DATA EXTRACT:
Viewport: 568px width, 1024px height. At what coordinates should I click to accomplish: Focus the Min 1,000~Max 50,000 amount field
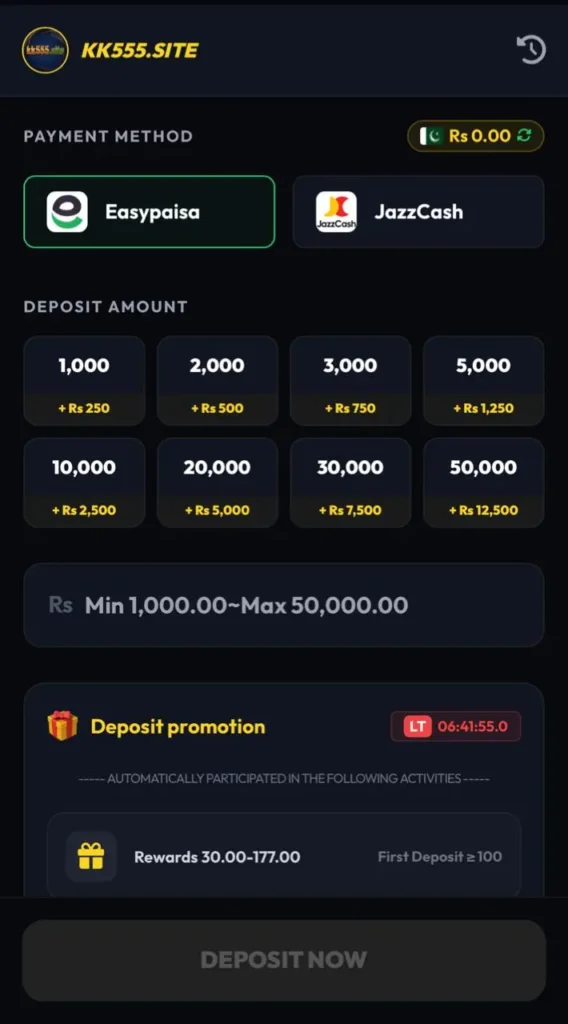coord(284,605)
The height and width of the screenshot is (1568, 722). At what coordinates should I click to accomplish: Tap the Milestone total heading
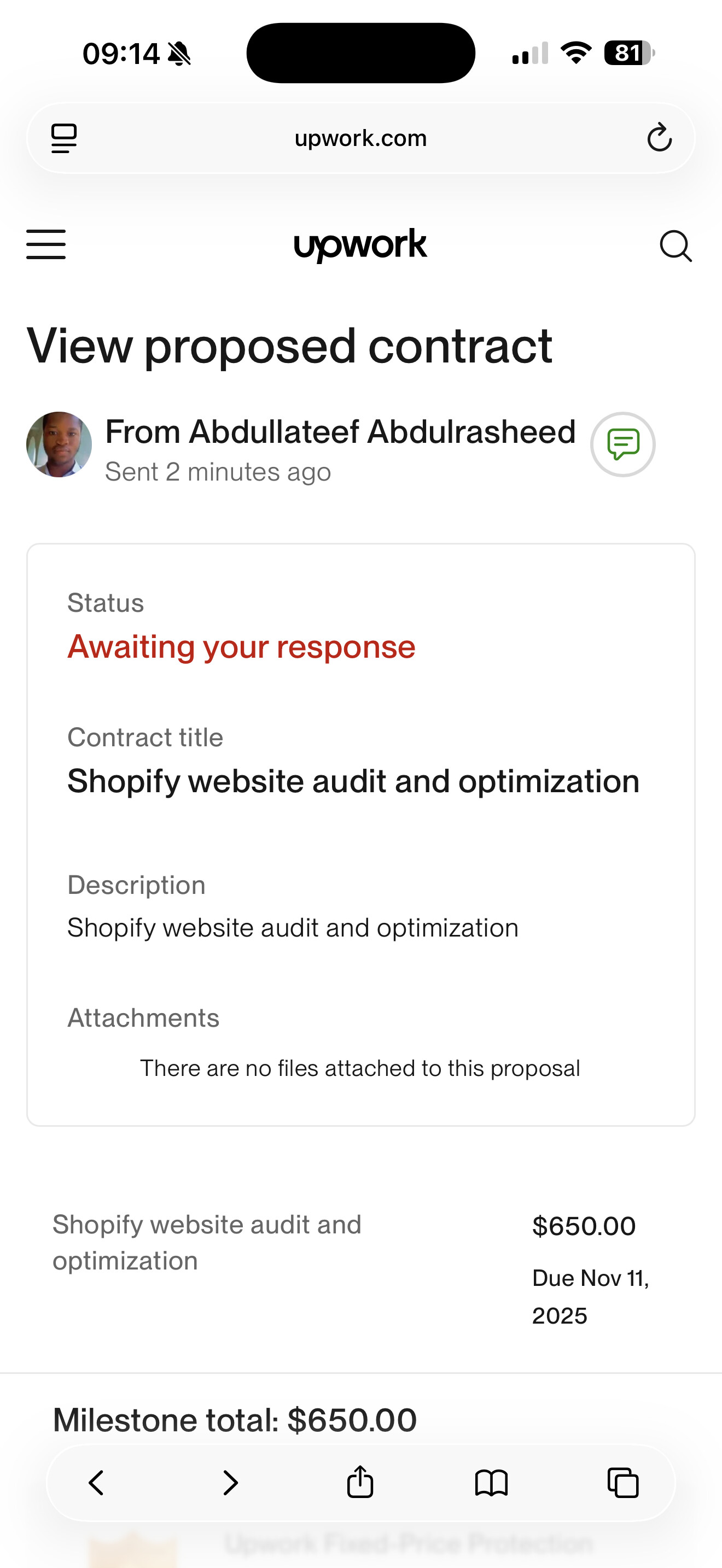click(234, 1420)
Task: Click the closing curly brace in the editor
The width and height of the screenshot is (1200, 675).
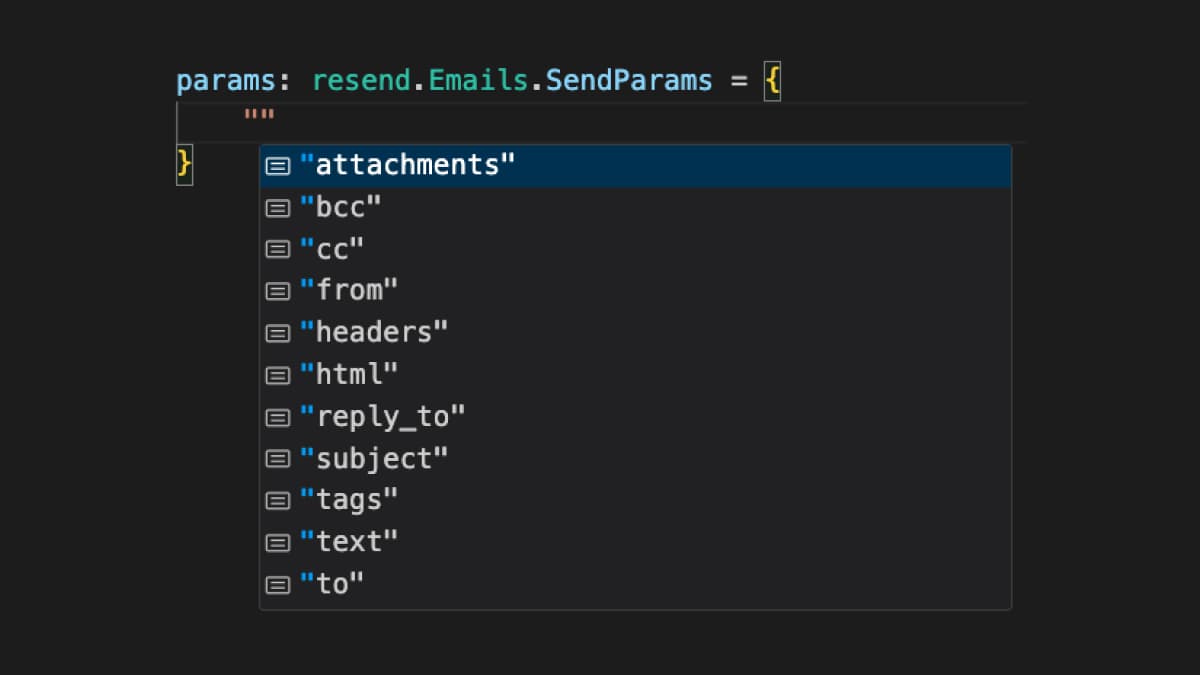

ASSIGNED TASK: Output a verbatim copy of the entries and skip the pictures.

EXERCISE OUTPUT:
Viewport: 568px width, 1024px height. At what coordinates should I click to accomplish: Focus the Min 1,000~Max 50,000 amount field
coord(284,605)
The height and width of the screenshot is (1568, 722). At what coordinates should I click to accomplish: Tap the Milestone total heading
click(234, 1420)
Task: Click the closing curly brace in the editor
The width and height of the screenshot is (1200, 675).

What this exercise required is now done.